Beginning October 1, 2025, many nursing homes will adopt a new reimbursement model for Medicaid residents: the Patient-Driven Payment Model, or Medicaid PDPM. While PDPM has been in place for Medicare since 2019, this is the first time it’s being rolled out more widely for Medicaid across multiple states.
Several states have already transitioned to Medicaid PDPM, with others will follow on October 1, 2025. As this model gains traction nationwide, facilities need to understand what’s changing and how it affects their bottom line.
This shift is more than just a billing update, it represents a significant change in how facilities assess residents, document care, and coordinate interdisciplinary services. For buildings with a large Medicaid population, early preparation is key.
Why Is Medicaid PDPM Happening?
States are moving to PDPM to:
-
- Pay based on the needs and conditions of the resident, not just the number of services provided
- Encourage better documentation and assessment accuracy
- Prioritize quality and value over quantity
The previous RUG system often didn’t reflect a resident’s full clinical picture. PDPM aims to fix that by adjusting payment based on clinical acuity and service needs.
How Medicaid PDPM Differs from Medicare PDPM
While the PDPM structure is similar under both Medicare and Medicaid, each state sets its own rules for Medicaid payment. Some states have already launched their own PDPM models, and those approaches offer insight into how this transition may unfold:
-
- Payment rates and case-mix adjustments are state-specific (i.e., they vary by state)
- Components of PDPM (e.g., nursing, therapy, NTA) may be weighted or calculated differently
- Some states add value-based components tied to quality performance
- MDS coding remains central, but how it affects reimbursement may vary
Facilities must follow their state’s guidance carefully to avoid billing or compliance issues.
Strategies to Prepare for Medicaid PDPM
Here are some steps your facility can take now to get ready:
-
-
Audit and improve MDS coding accuracy – Your MDS is the foundation of PDPM. Inaccurate or incomplete coding will directly affect reimbursement.
-
Strengthen clinical complexity capture – Diagnoses, medications, and special conditions must be properly documented to reflect the resident’s care needs.

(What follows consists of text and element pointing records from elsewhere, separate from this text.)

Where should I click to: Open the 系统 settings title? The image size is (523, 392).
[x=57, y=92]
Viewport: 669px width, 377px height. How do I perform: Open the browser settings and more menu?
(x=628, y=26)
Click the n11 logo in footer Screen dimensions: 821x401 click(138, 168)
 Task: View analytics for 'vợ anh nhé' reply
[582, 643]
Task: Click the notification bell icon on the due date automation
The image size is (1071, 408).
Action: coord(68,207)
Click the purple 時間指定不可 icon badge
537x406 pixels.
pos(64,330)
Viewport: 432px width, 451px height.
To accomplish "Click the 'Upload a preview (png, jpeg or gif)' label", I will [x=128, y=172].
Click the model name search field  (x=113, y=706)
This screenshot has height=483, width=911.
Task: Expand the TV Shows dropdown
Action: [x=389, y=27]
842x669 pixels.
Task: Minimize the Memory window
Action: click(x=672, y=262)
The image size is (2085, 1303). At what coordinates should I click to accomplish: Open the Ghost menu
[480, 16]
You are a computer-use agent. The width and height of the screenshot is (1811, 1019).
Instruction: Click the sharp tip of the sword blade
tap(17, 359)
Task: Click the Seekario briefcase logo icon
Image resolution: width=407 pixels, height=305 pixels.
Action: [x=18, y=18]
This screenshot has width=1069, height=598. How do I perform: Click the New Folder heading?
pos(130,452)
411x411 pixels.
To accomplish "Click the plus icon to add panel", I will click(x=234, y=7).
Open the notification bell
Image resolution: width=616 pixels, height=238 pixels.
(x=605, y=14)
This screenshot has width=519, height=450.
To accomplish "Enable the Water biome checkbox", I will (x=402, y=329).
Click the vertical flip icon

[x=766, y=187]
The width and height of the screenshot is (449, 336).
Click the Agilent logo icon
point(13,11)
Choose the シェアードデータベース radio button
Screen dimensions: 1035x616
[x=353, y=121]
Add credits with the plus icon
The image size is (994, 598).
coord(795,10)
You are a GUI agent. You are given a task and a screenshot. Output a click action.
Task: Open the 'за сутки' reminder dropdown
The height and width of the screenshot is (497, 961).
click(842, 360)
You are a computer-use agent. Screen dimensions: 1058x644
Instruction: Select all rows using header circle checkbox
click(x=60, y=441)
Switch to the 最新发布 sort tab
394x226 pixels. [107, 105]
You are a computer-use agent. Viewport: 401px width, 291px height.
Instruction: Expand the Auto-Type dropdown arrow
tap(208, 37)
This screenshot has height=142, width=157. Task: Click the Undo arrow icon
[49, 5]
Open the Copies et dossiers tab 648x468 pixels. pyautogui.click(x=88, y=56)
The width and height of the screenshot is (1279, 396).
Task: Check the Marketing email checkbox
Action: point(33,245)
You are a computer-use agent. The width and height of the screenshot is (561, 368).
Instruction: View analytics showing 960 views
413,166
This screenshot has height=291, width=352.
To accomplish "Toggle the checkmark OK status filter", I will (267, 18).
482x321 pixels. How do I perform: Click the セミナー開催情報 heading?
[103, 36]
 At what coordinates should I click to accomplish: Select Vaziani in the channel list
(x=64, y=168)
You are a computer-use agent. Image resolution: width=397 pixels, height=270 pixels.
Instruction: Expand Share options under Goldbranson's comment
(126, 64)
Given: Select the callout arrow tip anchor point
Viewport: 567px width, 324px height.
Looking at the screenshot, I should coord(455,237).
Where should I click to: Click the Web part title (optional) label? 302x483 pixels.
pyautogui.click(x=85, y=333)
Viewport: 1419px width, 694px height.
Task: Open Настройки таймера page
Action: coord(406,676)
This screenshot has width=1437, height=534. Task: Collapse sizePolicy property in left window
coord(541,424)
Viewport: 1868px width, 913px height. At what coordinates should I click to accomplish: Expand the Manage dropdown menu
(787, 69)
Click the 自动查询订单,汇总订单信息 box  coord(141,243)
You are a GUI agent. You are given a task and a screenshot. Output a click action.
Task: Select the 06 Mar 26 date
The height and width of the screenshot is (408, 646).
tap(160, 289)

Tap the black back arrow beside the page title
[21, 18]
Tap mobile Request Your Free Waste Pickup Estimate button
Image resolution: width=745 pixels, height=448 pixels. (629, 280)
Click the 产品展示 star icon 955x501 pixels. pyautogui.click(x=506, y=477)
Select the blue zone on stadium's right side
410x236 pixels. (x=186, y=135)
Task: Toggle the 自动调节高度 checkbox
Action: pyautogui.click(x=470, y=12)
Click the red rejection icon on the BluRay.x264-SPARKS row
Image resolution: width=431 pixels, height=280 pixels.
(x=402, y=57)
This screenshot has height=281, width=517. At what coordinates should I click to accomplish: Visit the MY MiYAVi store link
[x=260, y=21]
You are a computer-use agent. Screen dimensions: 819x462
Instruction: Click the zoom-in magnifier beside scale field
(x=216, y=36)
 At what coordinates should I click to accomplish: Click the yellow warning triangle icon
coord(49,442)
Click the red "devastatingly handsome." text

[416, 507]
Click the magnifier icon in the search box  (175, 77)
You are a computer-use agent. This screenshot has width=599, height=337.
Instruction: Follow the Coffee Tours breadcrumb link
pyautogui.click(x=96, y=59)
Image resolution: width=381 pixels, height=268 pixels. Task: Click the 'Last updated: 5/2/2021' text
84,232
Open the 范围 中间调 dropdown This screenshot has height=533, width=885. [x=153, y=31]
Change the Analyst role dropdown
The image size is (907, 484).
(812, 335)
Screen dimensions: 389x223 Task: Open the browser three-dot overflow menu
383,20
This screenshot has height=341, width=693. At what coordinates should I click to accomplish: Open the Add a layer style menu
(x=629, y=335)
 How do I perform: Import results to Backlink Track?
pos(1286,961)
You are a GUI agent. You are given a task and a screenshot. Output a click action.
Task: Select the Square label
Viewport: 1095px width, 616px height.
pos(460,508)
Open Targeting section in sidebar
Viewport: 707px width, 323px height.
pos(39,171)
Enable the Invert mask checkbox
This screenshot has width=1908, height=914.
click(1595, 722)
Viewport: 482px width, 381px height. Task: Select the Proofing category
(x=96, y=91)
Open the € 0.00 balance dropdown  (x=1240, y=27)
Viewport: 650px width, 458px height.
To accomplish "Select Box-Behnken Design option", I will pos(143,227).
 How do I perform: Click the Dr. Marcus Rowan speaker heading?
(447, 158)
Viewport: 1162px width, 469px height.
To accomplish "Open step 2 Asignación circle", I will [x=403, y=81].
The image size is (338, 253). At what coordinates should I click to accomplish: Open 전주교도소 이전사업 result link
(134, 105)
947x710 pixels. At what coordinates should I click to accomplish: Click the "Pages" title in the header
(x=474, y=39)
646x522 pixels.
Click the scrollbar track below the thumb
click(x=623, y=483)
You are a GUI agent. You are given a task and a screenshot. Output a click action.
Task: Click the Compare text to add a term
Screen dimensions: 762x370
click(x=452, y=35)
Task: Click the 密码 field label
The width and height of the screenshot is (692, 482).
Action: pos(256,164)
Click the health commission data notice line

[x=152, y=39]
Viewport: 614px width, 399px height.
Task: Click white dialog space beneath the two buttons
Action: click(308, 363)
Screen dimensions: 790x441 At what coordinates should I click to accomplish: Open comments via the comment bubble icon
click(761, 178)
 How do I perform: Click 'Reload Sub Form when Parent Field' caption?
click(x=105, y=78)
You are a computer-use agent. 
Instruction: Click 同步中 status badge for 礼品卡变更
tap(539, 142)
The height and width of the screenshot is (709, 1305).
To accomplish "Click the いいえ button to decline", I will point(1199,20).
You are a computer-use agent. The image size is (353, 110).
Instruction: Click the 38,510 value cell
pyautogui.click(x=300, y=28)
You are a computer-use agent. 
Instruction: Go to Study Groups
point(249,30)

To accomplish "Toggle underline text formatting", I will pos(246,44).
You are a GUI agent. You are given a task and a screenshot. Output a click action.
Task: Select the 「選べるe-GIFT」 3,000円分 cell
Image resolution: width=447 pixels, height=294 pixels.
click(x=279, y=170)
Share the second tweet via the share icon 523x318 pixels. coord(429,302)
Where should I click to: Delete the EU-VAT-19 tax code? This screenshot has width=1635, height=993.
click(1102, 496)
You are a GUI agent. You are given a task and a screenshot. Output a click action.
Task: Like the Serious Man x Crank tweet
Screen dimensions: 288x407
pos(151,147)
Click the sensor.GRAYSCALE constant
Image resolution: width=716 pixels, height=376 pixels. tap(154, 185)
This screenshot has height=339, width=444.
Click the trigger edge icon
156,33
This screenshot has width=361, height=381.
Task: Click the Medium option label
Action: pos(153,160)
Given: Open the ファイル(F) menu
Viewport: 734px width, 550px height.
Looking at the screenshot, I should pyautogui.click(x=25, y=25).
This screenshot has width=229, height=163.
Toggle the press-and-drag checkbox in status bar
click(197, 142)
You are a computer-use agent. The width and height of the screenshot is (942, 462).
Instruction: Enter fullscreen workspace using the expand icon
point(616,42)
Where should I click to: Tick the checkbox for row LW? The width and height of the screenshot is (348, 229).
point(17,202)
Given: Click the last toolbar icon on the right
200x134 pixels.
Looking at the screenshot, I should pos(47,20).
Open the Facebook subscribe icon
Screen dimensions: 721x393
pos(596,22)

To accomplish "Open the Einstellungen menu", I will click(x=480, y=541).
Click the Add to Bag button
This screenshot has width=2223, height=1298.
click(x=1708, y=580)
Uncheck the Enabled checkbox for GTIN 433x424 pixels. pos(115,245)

- Understand your state’s PDPM rules – Every state’s model will be different. Review your state Medicaid manual, rate sheets, and any Medicaid PDPM crosswalks they provide.
- Support documentation with care notes/progress notes – The data on the MDS should match what’s in the chart. Make sure that all disciplines, from nursing to therapy, are coordinated and working toward the same goal.
- Ensure that there is open communication between your clinical and billing teams – Everyone involved should understand how PDPM affects reimbursement. Cohesion between departments is critical.
- Start preparing now – Don’t wait until October. Begin training, reviewing assessments, and adjusting processes now for a smooth transition.
-
Common Pitfalls to Avoid During Transition
As your facility prepares for Medicaid PDPM, it’s important to avoid these common mistakes that can lead to compliance issues, revenue loss, or team confusion:
-
- Assuming Medicare and Medicaid PDPM are identical – While the structure is similar, state Medicaid PDPM rules differ from Medicare and vary widely. Review your state’s Medicaid manual carefully.
- Lack of coordination between billing and clinical staff – When teams operate in silos, critical details get missed. Make sure your MDS, billing, and finance staff are aligned on PDPM changes and understand how coding decisions affect reimbursement.
- Inaccurate or incomplete diagnosis coding – Diagnosis capture directly affects PDPM classification. Missed comorbidities or vague documentation can lower case-mix scores and reduce payment.
- Overlooking training for non-MDS team members – Nursing, therapy, and even admissions staff play a role in clinical documentation. Ensuring everyone understands their part in accurate MDS completion strengthens outcomes and compliance.
Medicaid PDPM represents a new chapter in long-term care reimbursement – one that rewards clinical accuracy, team alignment, and proactive planning. Facilities that embrace this change will not only maintain compliance but also have the opportunity to enhance care quality and financial performance.